In this case, we want to make a query for:

Word-initial stressed syllables
only in words at the end of utterances (fixed prosodic position)

Here, find the selection titled ‘Syllables’ and select ‘New Query’. To make sure we select the correctly positioned syllables, apply the following filters:

Under syllable properties:

Left aligned with: word
Under ‘add filter’, select ‘stress’ from the dropdown box, and enter ‘1’ in the text box. This will only select syllables with primary stress in this position.

Under word properties:

Right aligned with: utterance

Warning

Note that if right alignment with utterances is specified for syllables in this query, this will inadvertently restrict the query to monosyllabic words, as aligning with a higher linguistic type (in this case, utterances) implicitly aligns it to an intermediate linguistic type (in this case, words).

Provide a name for this query (e.g., ‘syllable_duration’) and select ‘Save and run query’.

Step 4: Export¶

This query has found all word-initial stressed syllables for words in utterance-final position. We now want to export information about these linguistic objects to a CSV file. We want it to contain everything we need to examine how vowel duration (in seconds) depends on word length. Here we may check all boxes which will be relevant to our later analysis to add these columns to our CSV file. The preview at the bottom of the page will be updated as we select new boxes:

Under the SYLLABLE label, select:
- label
- duration
Under the WORD label, select:
- label
- begin
- end
- num_syllables
- stress_pattern
Under the UTTERANCES label, select:
- speech_rate
Under the SPEAKER label, select:
- name
Under the SOUND FILE label, select:
- name

Once you have checked all relevant boxes, select ‘Export to CSV’. Your results will be exported to a CSV file on your computer. The name will be the one you chose to save plus “export.csv”. In our case, the resulting file will be called “syllable_duration export.csv”.

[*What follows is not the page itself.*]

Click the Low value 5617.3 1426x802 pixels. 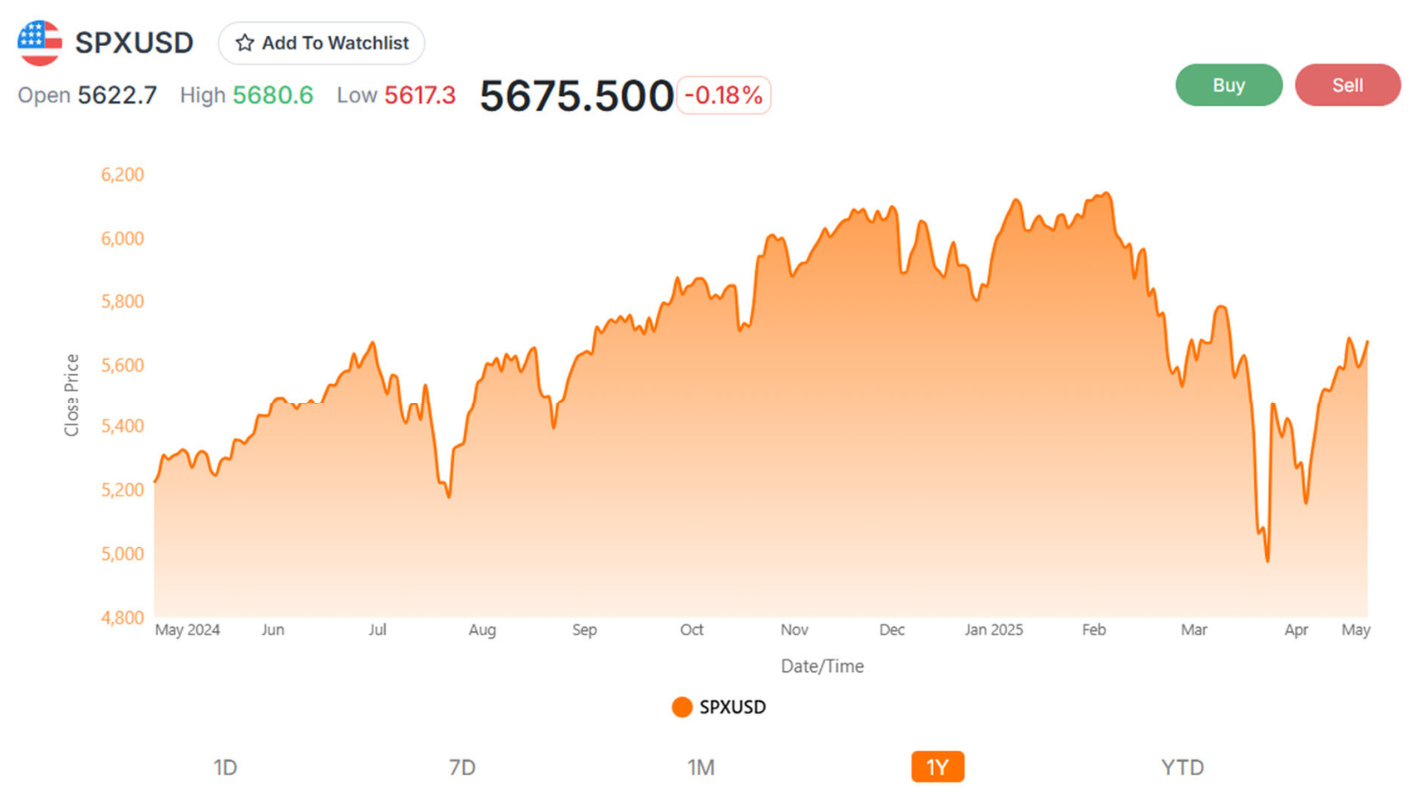tap(420, 95)
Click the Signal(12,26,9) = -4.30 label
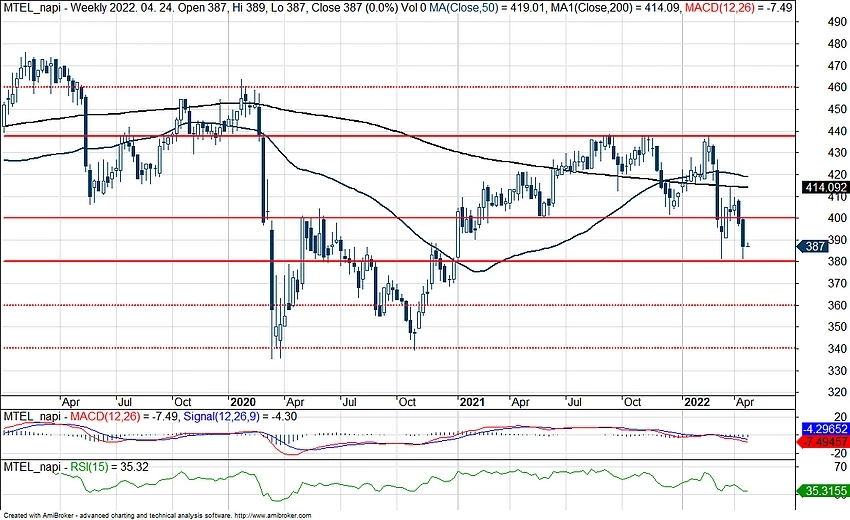 (240, 415)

Examining & analysing the data¶

Now that the CSV has been exported, it can be analyzed to address whether polysyllabic shortening holds in the tutorial corpus. This part does not involve ISCAN, so it’s not necessary to actually carry out the steps below unless you want to (and have R installed and are familiar with using it).

In R, load the data as follows:

library(tidyverse)
dur <- read.csv('syllable_duration export.csv')

You may need to first install the tidyverse library using install.packages('tidyverse'). If you are unable to install tidyverse, you may also use library(ggplot2) instead (note: if you do this, please use subset() instead of filter() for the remaining steps).

First, by checking how many word (types) there are for each number of syllables in the CSV, we can see that only 1 word has 4 syllables:

group_by(dur, word_num_syllables) %>% summarise(n_distinct(word_label))

#       word_num_syllables `n_distinct(word_label)`
#                <int>                    <int>
# 1                  1                      109
# 2                  2                       34
# 3                  3                        7
# 4                  4                        1

We remove the word with 4 syllables, since we can’t generalize based on one word type:

dur <- filter(dur, word_num_syllables < 4)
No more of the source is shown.